A complete answer lists every line of the entries below where the string "agent" appears.

Stored data
# # # #

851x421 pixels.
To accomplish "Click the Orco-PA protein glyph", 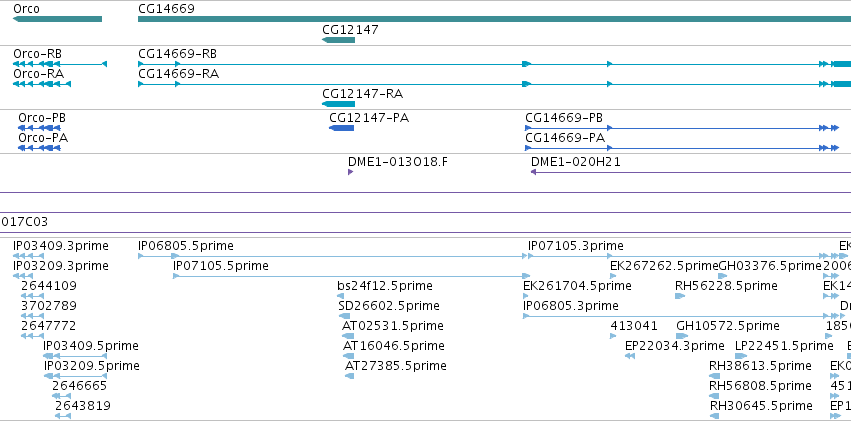I will [39, 148].
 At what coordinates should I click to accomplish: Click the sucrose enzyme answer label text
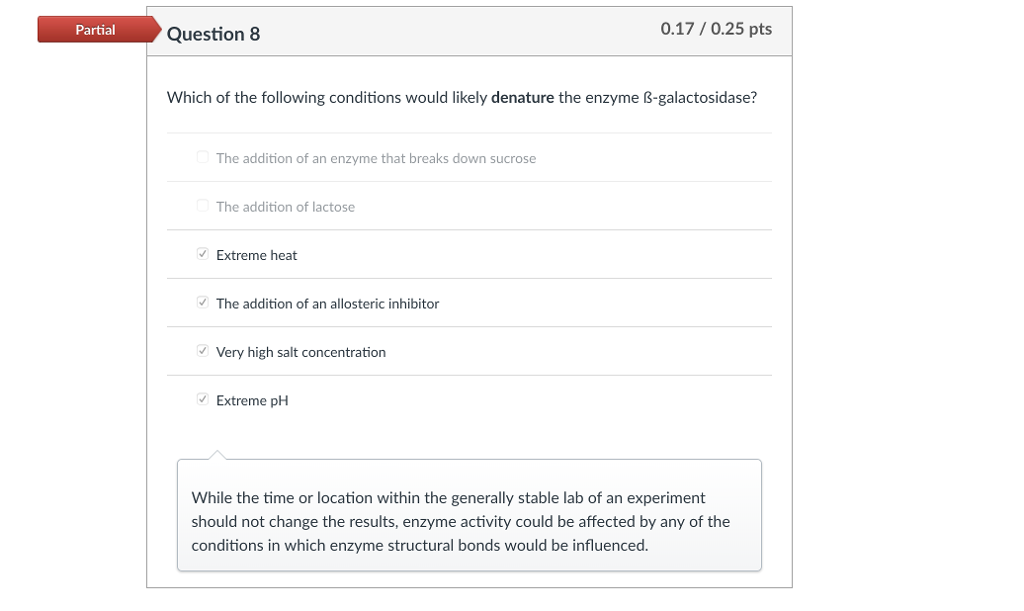pyautogui.click(x=376, y=158)
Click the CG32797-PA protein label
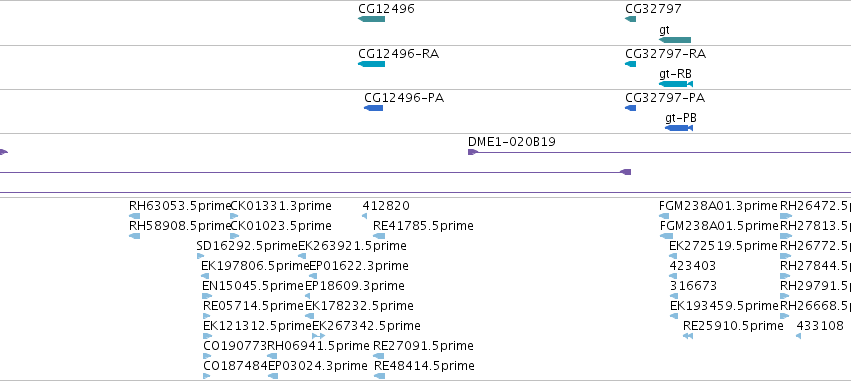 click(665, 98)
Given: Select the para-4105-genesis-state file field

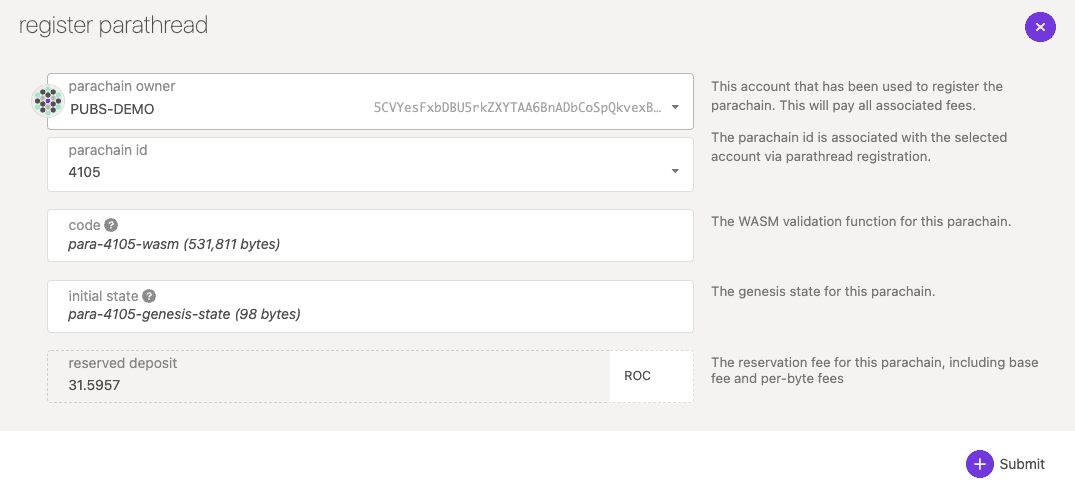Looking at the screenshot, I should (370, 314).
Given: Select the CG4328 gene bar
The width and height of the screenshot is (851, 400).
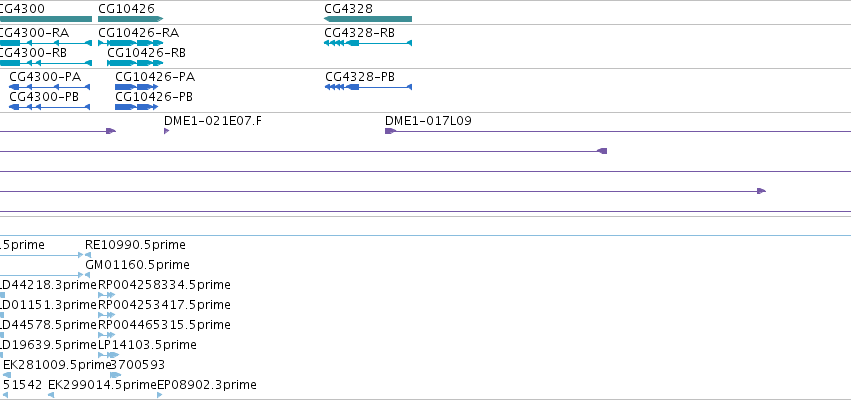Looking at the screenshot, I should coord(368,19).
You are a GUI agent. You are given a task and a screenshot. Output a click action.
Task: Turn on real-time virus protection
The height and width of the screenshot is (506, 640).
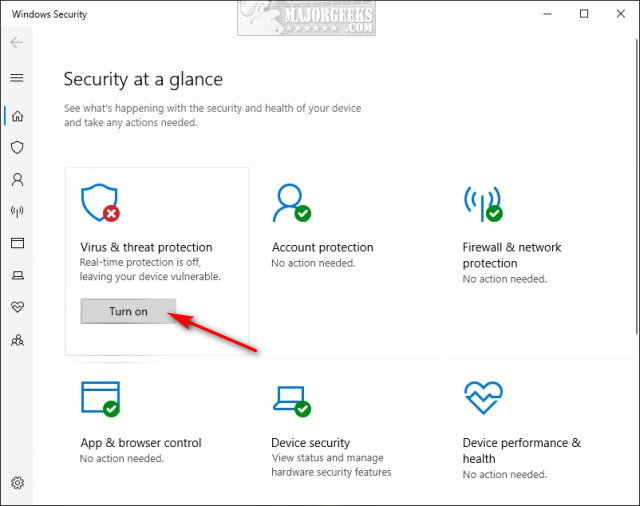[128, 311]
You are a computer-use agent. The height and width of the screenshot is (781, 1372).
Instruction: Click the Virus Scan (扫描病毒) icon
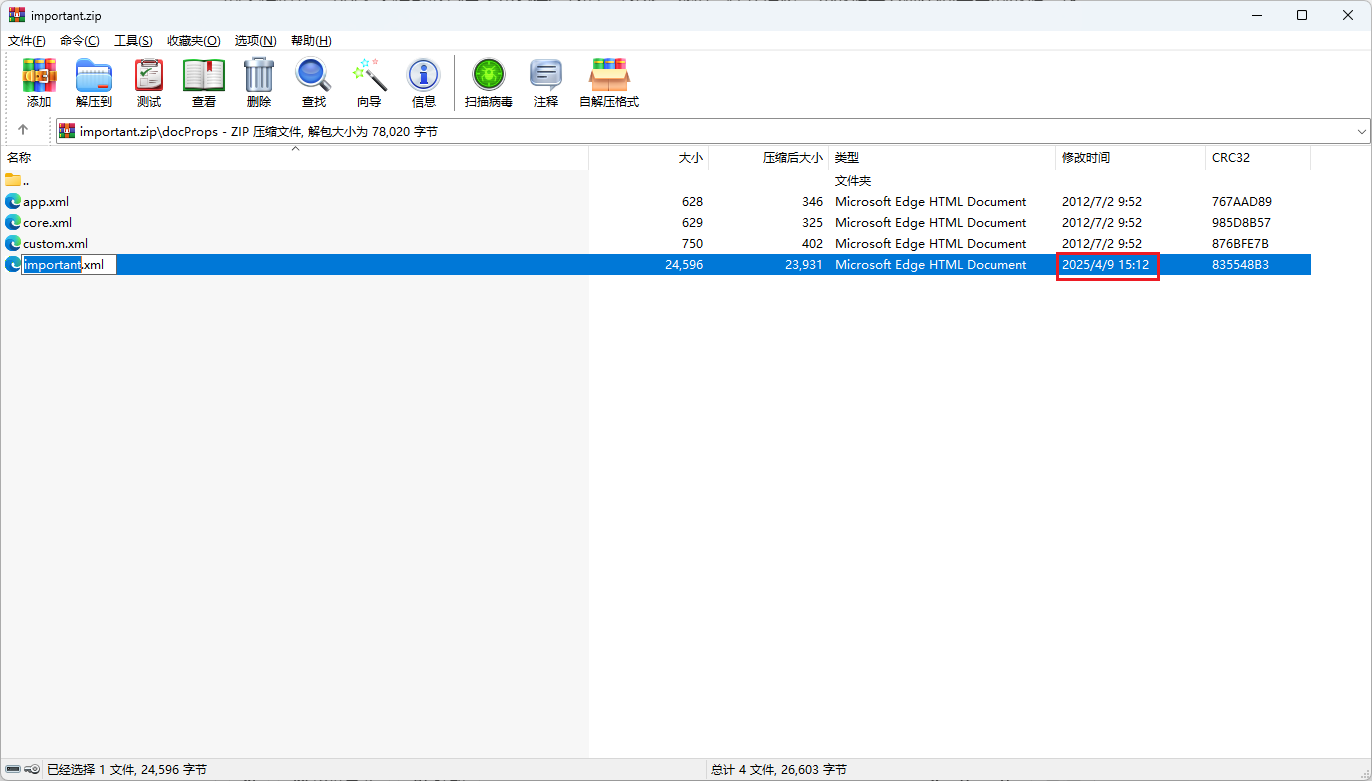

# # # #

__Answer box__
You are a GUI agent. You are given a task and a screenshot. Output a click action.
You are a computer-use agent. The height and width of the screenshot is (781, 1372).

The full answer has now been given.